Ariel dumped her drink into the sink, then poured the rest of the sleeping draught spiked rum down the drain as well. Then she turned to her drooling monster. 

* * *

When he woke up the world was black and there was something covering his face. He thrashed for his wand then shot upward, pointing his arm straight out at—Ariel.

He was in a bed, safe and sound and she had come to check in on him.

He dropped his wand immediately. "Sorry, I thought—" he held his head suddenly slammed by nausea "Fuck me."

"You know you're a lightweight for an evil wizard." She said as she took a seat on the edge of the bed. "You barely had half a cup before you were passed out."

He chuckled, rubbing his temples. "Maybe you're just an alcoholic."

"Maybe." She said and they laughed.

"What time is it?"

"It's almost midnight."

He tried to remember when he first arrived to visit. It had to have been no later than noon. Did he really sleep twelve hours? That was more than six times what he normally slept.

"Wow. I haven't slept that long...in my entire life."

"You must have needed it."

He didn't agree. Inwardly, he suspected that he never felt safe enough to sleep for that long—to let his body surrender to such a vulnerable state when there were always foes afoot—but for the first time in his life, he could trust someone to protect him. He could feel at home, sleep in this bed in his mother's house, and rest, knowing she was nearby.

He never felt more loved or cherished in that moment than he ever had in his entire life. He couldn't physically handle it. He started to convulse. His face turned a dark blue as his breath went ragged. Soon he was hyperventilating and, to Ariel's horror, the corners of his eyes misted. Before she could react, he threw his arms around her waist and sobbed into her abdomen for ten minutes straight, telling her in croaky wails, how much he loved her, and how he would never hurt her and how she had to promise to never, ever, leave him.

* * *

As they wept and made a thousand impossible promises to another, the world would wake to the news that the Headmaster of Hogwarts, _the_ Albus Percival Wulfric Brian Dumbledore, was murdered by Death Eaters.


	24. Love and Rage

Chapter 27: Love and Rage

One would think that after successfully getting away with murder and escaping to a luxurious log cabin in the middle of the picturesque mountains of Brasov Bellatrix would be happy but she wasn't.

"You glory stealing cunt!" She roared at Snape wand raised and pointed at his jugular.

Draco slapped his aunt's wand and shouted, "I wasn't going to kill him! I'm not a murderer, Aunt Bella."

The look on her face one would have thought he had admitted to cannibalism. "Don't say things like that Draco."

"It's true. I wasn't going to kill him." He said with a voice strained with shame. He knew what he was admitting.

"You were just... nervous. There were too many people—"

"I couldn't do it even if I knew I could get away with it. I couldn't do it." He dropped his head.
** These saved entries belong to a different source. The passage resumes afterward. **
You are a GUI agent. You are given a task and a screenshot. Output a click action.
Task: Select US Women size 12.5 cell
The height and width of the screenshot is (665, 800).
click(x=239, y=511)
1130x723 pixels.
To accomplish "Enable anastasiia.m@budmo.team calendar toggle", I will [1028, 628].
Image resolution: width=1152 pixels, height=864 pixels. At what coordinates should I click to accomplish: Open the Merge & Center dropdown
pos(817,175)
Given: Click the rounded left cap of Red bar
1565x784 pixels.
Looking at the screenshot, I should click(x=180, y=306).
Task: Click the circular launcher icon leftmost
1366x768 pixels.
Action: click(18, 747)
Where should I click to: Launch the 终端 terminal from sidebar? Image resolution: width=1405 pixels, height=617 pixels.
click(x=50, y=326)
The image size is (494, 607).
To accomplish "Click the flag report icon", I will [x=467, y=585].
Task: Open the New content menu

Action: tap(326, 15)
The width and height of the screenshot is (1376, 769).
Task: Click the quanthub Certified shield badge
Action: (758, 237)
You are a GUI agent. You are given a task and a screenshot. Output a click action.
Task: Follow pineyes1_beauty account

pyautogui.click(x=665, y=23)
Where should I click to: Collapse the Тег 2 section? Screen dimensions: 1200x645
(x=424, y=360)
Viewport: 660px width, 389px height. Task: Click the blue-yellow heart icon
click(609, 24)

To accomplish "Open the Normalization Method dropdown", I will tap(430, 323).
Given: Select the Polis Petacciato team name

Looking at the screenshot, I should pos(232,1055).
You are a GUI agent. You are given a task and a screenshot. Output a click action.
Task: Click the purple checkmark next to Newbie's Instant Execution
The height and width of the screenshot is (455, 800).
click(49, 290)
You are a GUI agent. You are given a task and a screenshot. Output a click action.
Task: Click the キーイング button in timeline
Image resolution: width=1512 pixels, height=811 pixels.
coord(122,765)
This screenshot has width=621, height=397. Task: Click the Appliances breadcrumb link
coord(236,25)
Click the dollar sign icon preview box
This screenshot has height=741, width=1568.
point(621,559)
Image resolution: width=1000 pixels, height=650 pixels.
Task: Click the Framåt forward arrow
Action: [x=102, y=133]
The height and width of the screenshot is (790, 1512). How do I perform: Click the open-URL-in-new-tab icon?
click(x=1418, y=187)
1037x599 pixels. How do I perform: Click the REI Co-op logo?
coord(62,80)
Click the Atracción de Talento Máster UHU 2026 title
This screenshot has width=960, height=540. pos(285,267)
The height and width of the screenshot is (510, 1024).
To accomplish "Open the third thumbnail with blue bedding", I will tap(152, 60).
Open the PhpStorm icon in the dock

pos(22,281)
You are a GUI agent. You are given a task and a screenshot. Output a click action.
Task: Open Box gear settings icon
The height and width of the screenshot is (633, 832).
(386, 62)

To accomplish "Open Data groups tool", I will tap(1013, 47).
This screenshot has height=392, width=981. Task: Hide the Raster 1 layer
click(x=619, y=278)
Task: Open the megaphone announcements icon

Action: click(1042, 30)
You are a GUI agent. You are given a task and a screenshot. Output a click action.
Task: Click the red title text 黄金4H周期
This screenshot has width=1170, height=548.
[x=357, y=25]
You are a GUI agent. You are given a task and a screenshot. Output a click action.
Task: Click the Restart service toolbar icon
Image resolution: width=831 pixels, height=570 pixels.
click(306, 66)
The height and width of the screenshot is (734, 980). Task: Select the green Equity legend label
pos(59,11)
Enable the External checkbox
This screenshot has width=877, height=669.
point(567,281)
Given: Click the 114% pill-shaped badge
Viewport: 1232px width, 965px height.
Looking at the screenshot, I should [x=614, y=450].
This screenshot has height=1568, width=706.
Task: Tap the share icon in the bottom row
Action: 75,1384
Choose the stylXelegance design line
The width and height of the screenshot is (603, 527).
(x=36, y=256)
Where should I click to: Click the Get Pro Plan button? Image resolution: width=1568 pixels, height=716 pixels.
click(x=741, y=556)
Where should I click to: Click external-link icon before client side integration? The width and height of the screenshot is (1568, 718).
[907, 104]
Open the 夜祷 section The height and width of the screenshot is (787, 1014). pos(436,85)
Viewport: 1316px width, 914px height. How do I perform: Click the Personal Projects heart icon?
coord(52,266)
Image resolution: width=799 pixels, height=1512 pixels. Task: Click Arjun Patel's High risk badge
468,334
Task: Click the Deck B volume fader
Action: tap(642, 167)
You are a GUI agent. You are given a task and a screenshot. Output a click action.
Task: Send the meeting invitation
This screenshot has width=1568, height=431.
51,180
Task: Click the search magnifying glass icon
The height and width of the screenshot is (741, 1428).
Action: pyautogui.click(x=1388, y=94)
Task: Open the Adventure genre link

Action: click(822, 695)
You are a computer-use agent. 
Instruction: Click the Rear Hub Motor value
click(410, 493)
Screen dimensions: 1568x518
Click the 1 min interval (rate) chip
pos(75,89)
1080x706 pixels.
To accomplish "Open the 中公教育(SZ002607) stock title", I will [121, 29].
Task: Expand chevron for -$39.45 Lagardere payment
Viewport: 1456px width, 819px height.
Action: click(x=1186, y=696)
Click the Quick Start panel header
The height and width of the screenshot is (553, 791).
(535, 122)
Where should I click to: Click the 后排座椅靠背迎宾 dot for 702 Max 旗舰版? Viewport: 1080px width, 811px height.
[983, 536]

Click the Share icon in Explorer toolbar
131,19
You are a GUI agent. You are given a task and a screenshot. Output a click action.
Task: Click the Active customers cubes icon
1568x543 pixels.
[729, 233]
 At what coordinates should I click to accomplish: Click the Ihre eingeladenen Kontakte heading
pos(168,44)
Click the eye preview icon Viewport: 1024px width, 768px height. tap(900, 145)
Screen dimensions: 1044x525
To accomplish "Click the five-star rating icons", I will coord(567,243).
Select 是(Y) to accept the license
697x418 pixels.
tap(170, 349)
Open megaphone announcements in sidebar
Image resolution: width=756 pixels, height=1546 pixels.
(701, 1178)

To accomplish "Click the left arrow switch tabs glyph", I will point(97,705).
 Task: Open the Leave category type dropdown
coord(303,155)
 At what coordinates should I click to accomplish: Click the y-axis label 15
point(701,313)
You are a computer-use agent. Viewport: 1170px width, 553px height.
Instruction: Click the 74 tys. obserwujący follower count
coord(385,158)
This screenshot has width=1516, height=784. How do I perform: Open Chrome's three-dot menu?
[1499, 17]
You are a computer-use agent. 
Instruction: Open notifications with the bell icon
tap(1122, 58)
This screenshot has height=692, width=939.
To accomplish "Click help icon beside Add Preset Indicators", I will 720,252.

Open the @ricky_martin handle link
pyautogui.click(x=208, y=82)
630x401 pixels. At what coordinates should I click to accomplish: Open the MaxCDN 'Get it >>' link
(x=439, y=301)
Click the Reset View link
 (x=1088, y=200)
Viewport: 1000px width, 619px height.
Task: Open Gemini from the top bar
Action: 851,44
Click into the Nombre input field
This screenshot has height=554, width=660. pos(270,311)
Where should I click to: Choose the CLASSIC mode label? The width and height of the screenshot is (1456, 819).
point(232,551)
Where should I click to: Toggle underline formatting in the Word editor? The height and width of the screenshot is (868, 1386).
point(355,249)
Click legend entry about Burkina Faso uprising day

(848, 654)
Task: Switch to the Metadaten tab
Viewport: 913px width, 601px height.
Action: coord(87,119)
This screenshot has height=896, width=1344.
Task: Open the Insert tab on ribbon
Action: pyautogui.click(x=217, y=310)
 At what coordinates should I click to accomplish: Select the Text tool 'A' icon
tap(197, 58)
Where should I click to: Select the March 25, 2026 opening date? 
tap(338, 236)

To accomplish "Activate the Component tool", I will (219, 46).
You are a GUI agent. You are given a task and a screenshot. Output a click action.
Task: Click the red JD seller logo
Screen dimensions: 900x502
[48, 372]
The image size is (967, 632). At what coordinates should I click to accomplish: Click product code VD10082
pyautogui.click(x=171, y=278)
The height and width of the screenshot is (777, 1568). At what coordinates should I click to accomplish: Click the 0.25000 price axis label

Bellatrix went deadly still face ashen. Then her face changed to that of heartbreak, then of disappointment and disgust. "So spoiled. All the Dark Lord has done for us and he asks you to kill a man that's already half-dead and you refuse." She sneered, saying it with such disdain as if the words tasted as horrible as they sounded to him.

Draco hung his head in shame.

"I'm disgusted with you." She said. With that, she turned on her heel and disappeared.

For a while neither of them said anything. They merely stood on opposite sides of the room avoiding eye contact. But then eventually Draco broke the silence and asked, in the tiniest most pathetic little voice, "Am I going to die?"

Severus's heart broke immediately. For he didn't know. But of course, he lied. "No. You are not going to die. Not tonight."

"How do you know?" He demanded, his chest rising and falling rapidly.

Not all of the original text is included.